To evaluate audiological characteristics in rheumatoid arthritis (RA) patients compared with controls using extended high frequency audiometry and analyze their correlations with RA activity and severity to identify patients at higher risk of hearing loss.

Patients and methods

The study was carried out on 95 RA patients and 100 controls. Every subject underwent pure tone audiometry (PTA) from 250 through 8000 Hz, speech audiometry and extended high frequency audiometry (EHFA) from 10,000 to 20000 Hz. Disease activity score (DAS28) and RA medical records-based index of severity (RARBIS) were assessed.

Results

Patients were 85 females and 10 males with age mean 46.5 ± 1.1 years and disease duration of 9.57 ± 0.61 years. The hearing thresholds (HT) of patients were significantly higher than those of controls at all PTA (p < 0.001) and EHFA frequencies (p < 0.001). Hearing loss (HL) was detected in 68.4% and 64.2% by using PTA, while EHFA revealed it in 100% and 97.9% of right and left ears of RA patients respectively. Hearing loss was bilateral, symmetrical and sensorineural in all cases.

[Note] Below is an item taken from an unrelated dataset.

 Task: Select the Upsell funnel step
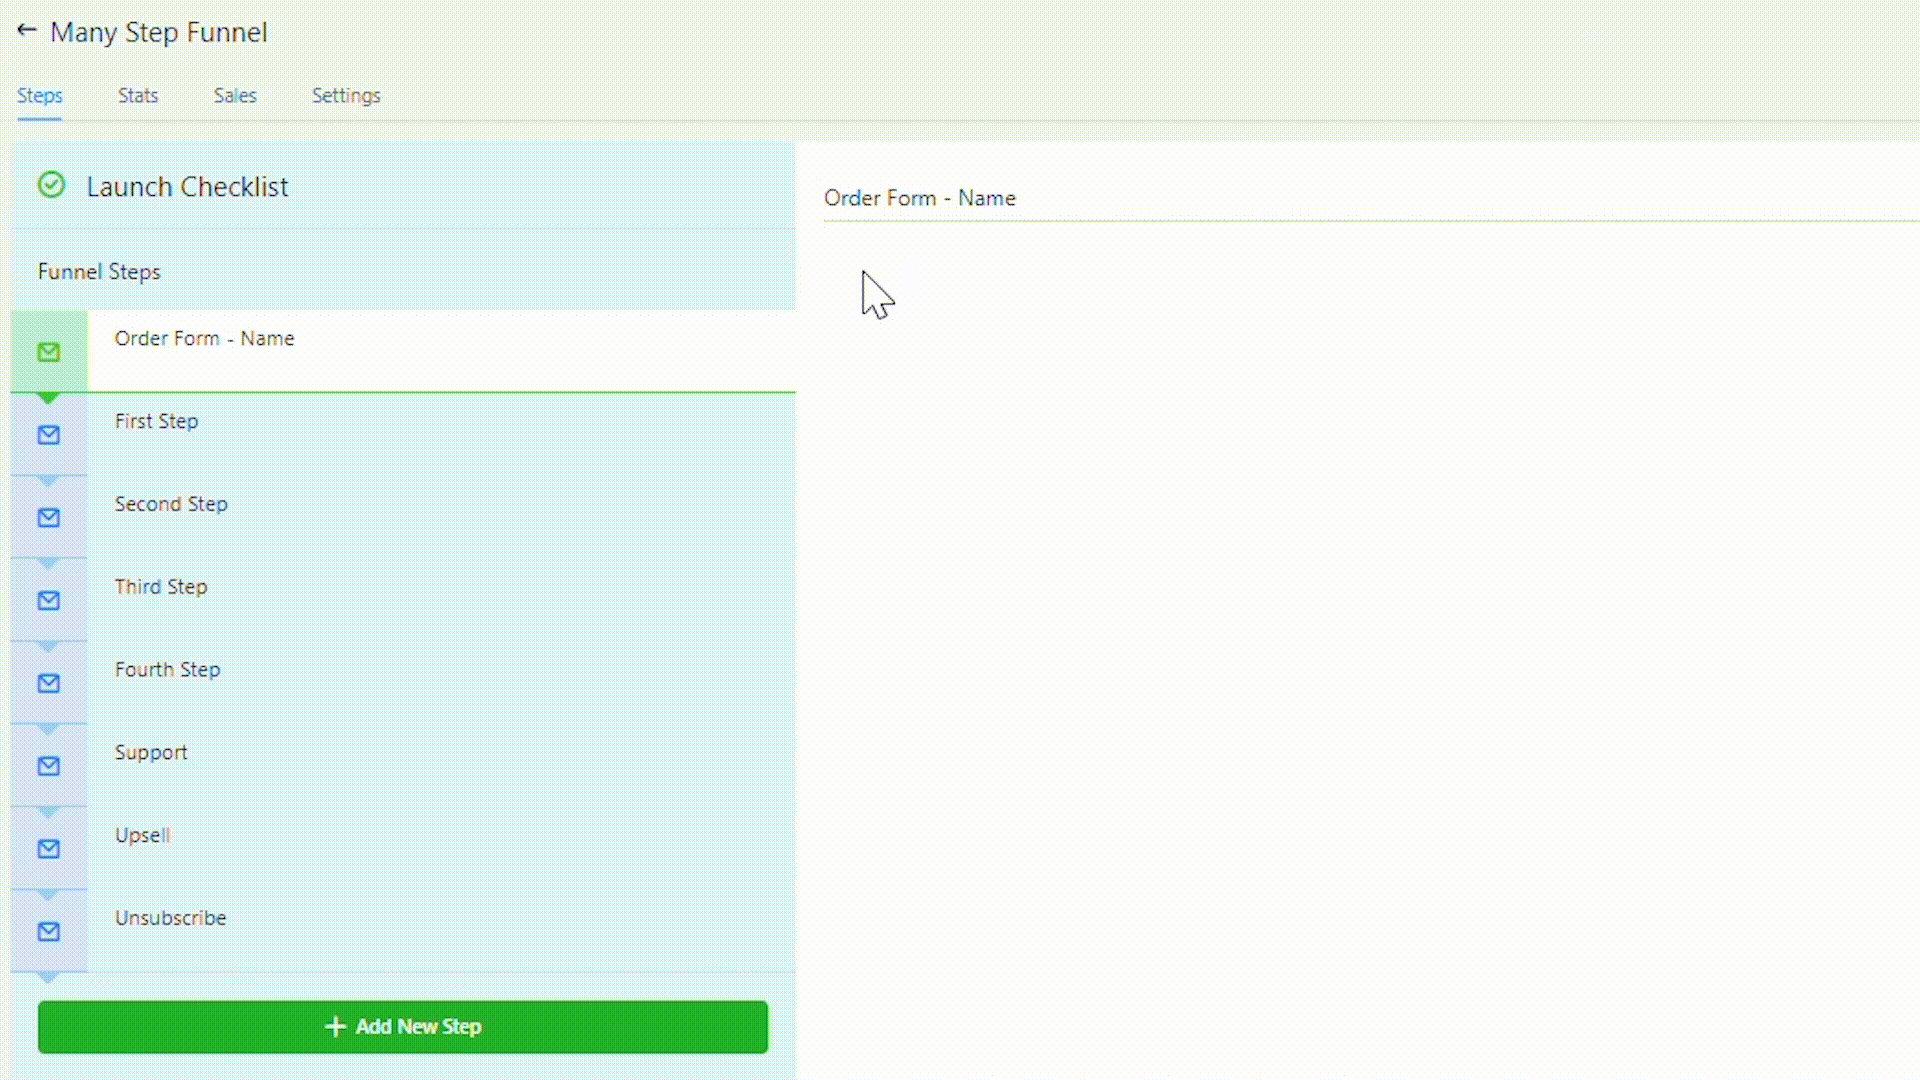click(142, 836)
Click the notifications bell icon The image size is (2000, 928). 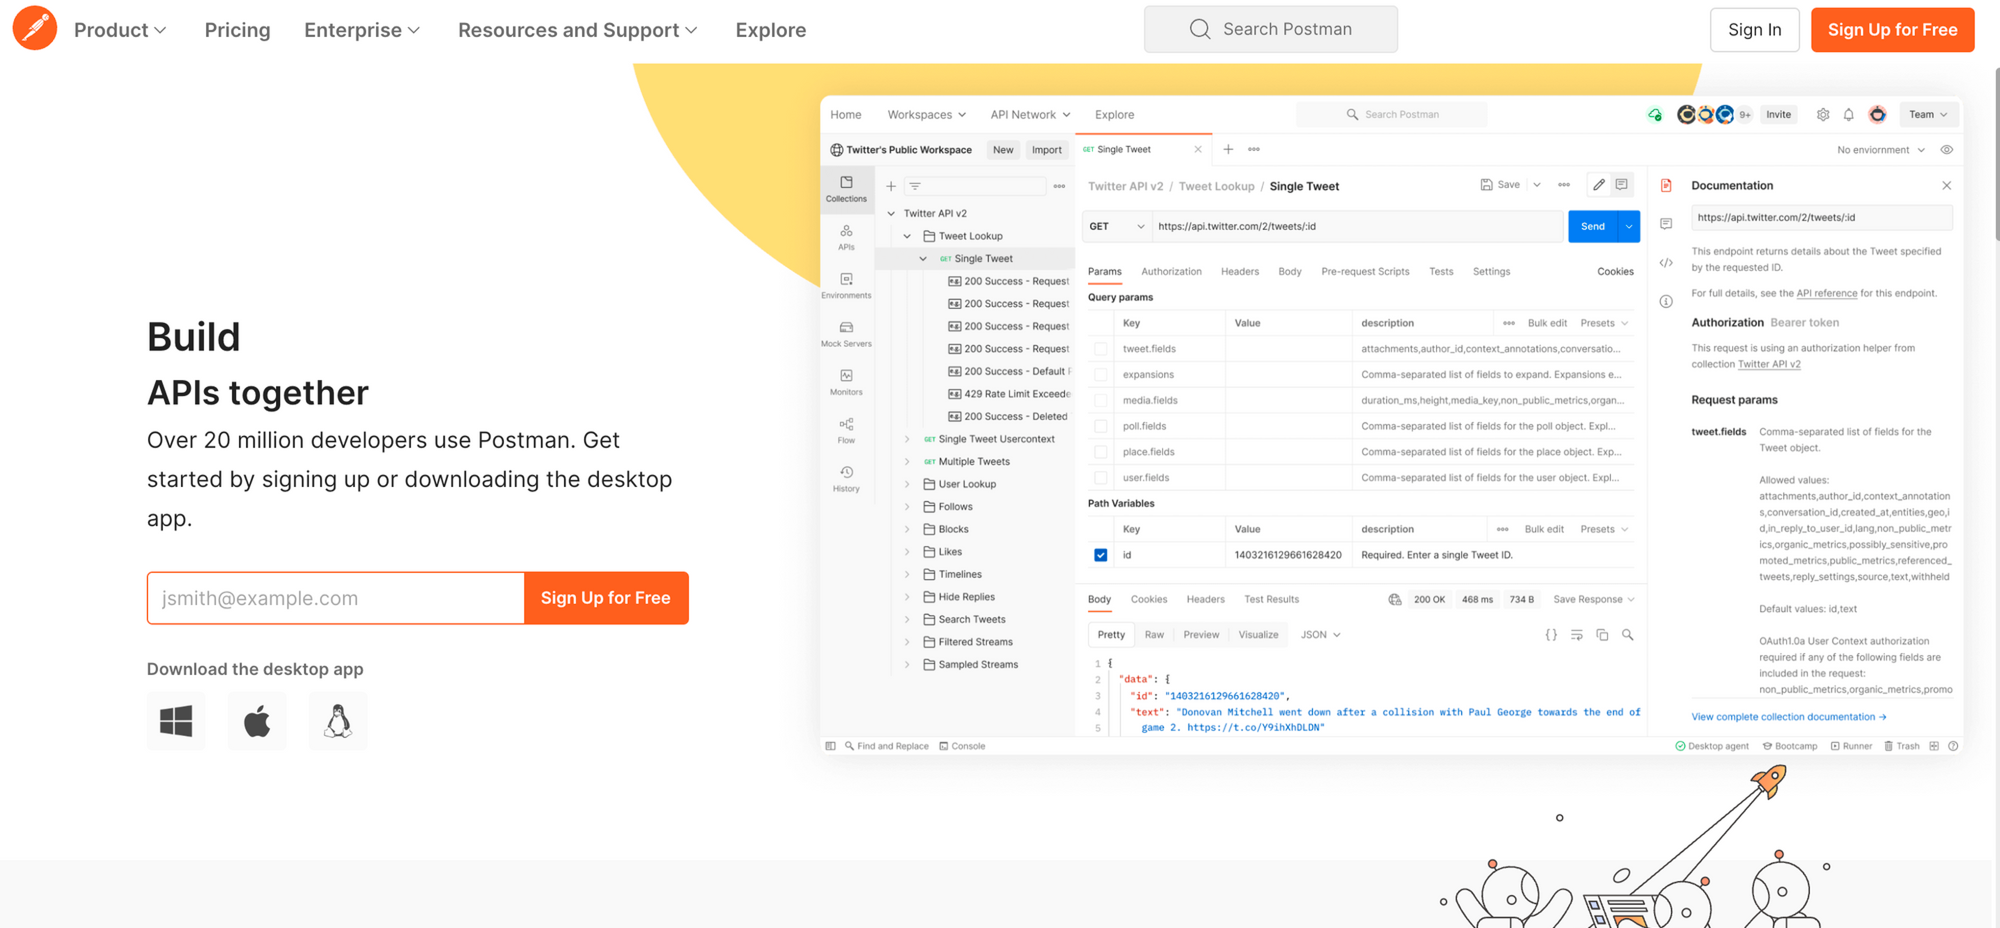click(x=1848, y=114)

HT of EHFA significantly correlated with age (r = 0.63, p < 0.001), age at onset (r = 0.51, p < 0.001), disease duration (r = 0.3, p = 0.03), DAS28 (r = 0.31, p = 0.01) and RARBIS (r = 0.21, p = 0.03).

Conclusion

Bilateral symmetrical sensorineural hearing loss (SNHL) is significantly more frequent in RA patients compared to control. EHFA is valuable test to detect HL in patients with RA. Older age, longer disease duration, higher disease activity and severity are important factors for the development of HL in RA.